WORK REQUEST 1: In the article on the freeze-stable buffer, at which university did Professor Li Yu's team develop the method?
WORK REQUEST 2: Continue the article on the freeze-stable buffer from its final sentence.

EXCERPTED TEXT:
::::::::::

Buffer cocktail maintains pH when freezing

Scientists have discovered a technique that can ensure lab samples stay at the right pH, even when frozen and the discovery could bring into doubt previously published research.

Professor Li Yu and his team at the University of Illinois developed a method of formulating a buffer that retains its efficacy at low temperatures.

Normally, the pH of the buffer itself changes up or down when temperature drops, which can ruin a carefully prepared sample.

Freezing is often used to extend the shelf life of both biological specimens and pharmaceuticals.

This then enables the researchers to more readily study them using different spectroscopic techniques and X-ray crystallography.

However, as Prof. Yu explained, even tiny changes in the acidity or alkalinity of a sample can influence its properties, and this, in turn, could lead to misleading results.

"We're not in the business of looking at the literature and correcting other mistakes," he said.

"But some of the conclusions from previous studies could be on shaky ground if a buffer was used that changed pH dramatically at low temperatures."

One of the members of the lab, graduate student Nathan Sieracki, set out to show just how big an effect a poor buffer can have in experiments where temperature is changed.

::::::::::

GIVEN DATA:
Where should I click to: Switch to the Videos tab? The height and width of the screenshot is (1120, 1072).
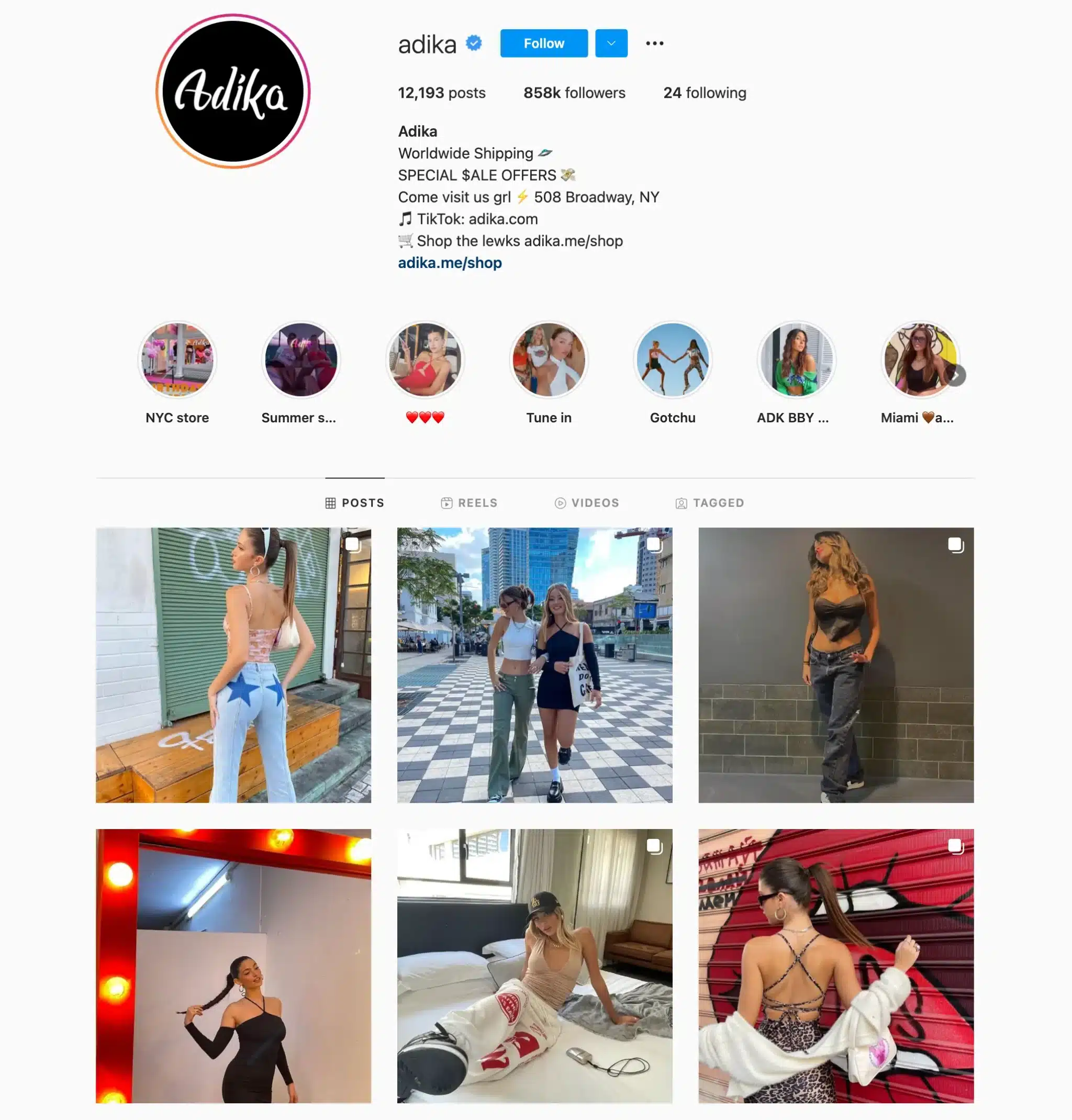pyautogui.click(x=587, y=503)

::::::::::

RESPONSE AREA 1: The University of Illinois.

RESPONSE AREA 2:
He froze and then thawed a sample of oxacillin, a penicillin analogue used to treat infections, and observed that half the drug was destroyed in several of the buffers investigated.

Sieracki realised that during cooling, some buffers become more alkaline and some become more acidic.

He then asked himself the obvious question: "Why don't we just mix them together?"

By varying the proportions in a buffer cocktail, he eventually found one that changed less than 0.2 pH units during cooling, rather than a change of two or more pH units seen with a single buffer alone.

"We're cancelling out 100-fold changes in proton concentration and bringing them down within an order of magnitude," Sieracki said.

The new buffer is immediately useful for biological research, and Sieracki said he is confident that a similar buffer could be made for use in many fields, such as biochemistry, biophysics, chemical biology and biomedical research.

Their technique is described in the latest edition of the Chemical Communications journal.